Addressing infringement of a method claim by one or two actors, the U.S. Court of Appeals for the Federal Circuit vacated a district court’s grant of summary judgment of no infringement, but in doing so found no direct infringement and remanded on indirect infringement for consideration under its recent en banc decision in Akamai. Move, Inc. v. Real Estate Alliance Ltd., Case No. 12-1342 (Fed. Cir., Mar. 4, 2013) (Lourie, J.)

Real Estate Alliance Ltd. (REAL) holds a patent relating to methods for locating available real estate property using a zoom-enabled map. The claim required creating a database of available real estate properties; displaying a map of a geographic area; selecting a first area having boundaries within the geographic area; zooming into the first area to display a more detailed view of the selected first area; displaying the zoomed area; and then allowing further selecting, zooming and displaying of additional areas within the first selected area.
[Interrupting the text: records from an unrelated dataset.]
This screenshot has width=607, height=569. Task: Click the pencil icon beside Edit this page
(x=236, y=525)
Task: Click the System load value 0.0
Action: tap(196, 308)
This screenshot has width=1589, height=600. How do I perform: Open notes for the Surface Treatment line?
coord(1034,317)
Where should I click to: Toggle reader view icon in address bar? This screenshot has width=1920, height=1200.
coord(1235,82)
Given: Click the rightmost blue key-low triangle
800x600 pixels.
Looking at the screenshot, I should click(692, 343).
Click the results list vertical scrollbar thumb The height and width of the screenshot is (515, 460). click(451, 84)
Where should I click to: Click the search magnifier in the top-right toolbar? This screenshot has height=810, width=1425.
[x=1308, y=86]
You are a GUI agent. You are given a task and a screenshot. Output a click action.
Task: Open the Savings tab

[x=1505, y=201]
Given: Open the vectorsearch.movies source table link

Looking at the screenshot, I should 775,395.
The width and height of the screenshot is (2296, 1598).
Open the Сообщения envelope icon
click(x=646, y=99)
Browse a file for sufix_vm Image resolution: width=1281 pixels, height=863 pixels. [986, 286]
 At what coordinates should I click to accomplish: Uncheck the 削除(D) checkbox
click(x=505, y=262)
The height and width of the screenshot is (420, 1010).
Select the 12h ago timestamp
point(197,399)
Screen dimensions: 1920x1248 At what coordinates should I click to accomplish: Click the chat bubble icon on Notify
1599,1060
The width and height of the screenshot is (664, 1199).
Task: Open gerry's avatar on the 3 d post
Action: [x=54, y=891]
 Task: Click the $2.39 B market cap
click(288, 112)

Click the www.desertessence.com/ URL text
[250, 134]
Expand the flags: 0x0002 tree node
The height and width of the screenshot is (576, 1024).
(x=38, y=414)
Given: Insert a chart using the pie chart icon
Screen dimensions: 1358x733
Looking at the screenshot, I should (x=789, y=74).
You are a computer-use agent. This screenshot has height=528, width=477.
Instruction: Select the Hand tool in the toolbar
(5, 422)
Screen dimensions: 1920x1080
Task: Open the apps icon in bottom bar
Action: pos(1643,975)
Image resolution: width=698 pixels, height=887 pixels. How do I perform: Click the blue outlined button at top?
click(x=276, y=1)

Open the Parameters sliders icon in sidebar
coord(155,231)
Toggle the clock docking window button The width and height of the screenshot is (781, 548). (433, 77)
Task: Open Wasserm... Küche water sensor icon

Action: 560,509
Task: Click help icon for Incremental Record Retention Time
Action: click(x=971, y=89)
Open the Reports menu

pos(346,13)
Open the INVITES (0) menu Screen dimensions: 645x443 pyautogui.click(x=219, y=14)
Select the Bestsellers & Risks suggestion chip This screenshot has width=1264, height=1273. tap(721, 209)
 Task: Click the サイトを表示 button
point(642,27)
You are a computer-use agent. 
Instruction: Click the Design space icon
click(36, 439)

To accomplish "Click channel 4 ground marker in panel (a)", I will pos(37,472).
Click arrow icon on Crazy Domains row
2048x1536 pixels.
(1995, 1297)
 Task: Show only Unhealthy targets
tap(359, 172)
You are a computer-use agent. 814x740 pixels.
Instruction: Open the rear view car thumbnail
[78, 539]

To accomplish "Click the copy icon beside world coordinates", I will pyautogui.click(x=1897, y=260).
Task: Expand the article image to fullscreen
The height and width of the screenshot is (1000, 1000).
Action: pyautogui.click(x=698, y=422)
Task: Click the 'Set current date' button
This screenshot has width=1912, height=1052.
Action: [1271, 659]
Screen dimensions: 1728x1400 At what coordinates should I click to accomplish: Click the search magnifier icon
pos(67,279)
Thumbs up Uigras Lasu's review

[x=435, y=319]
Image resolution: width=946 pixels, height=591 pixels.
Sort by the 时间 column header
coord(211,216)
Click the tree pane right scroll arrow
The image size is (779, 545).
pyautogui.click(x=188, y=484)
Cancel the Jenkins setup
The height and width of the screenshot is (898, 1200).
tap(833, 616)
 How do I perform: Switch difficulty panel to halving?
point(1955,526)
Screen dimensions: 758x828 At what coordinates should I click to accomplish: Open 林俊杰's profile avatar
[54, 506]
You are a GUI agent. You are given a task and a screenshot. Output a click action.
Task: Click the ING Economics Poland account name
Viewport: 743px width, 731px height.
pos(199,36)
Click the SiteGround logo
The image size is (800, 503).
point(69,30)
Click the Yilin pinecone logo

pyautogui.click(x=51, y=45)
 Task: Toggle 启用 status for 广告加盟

In a prior Federal Circuit appeal, the court construed the “selecting” steps to mean “the user or a computer chooses an area having boundaries” and excluded from the term the scenario where “the computer updates certain display variables to reflect the selected area.” On remand from the first appeal, the district court granted summary judgment of no infringement because defendant’s “Search by Map” or “Search by Zip Code” website functions did not perform the selecting steps of the claims. Users performed the selecting step by entering a zip code or clicking on a city or neighborhood name. Move’s systems merely displayed the results of the selection for the user to view. The district court also concluded that Move’s systems were not liable for joint infringement because Move did not exert direction or control over the users performing the selecting step. REAL appealed again to the Federal Circuit.

The Federal Circuit affirmed the finding of no direct infringement, concluding that Move did not perform each step of the method claim and so Move alone did not directly infringe. Users of Move’s system may have performed the selecting steps, but Move did not exercise direction or control over them. Thus, a user’s use of Move’s website did not result in direct infringement under a joint actor theory of liability.

The Federal Circuit, however, did find that the district court legally erred by not analyzing inducement under § 271(b) in light of the Federal Circuit’s recent guidance provided in en banc Akamai decision. Akamai clarified that all the steps of a method claim must be performed in order to find inducement, but that it is not necessary to prove that all steps were performed by a single actor. The Federal Circuit remanded the case for the district court to consider whether all of the claimed steps were in fact performed and whether Move knew of the asserted patent and performed or knowingly induced performance of the steps of the claim methods.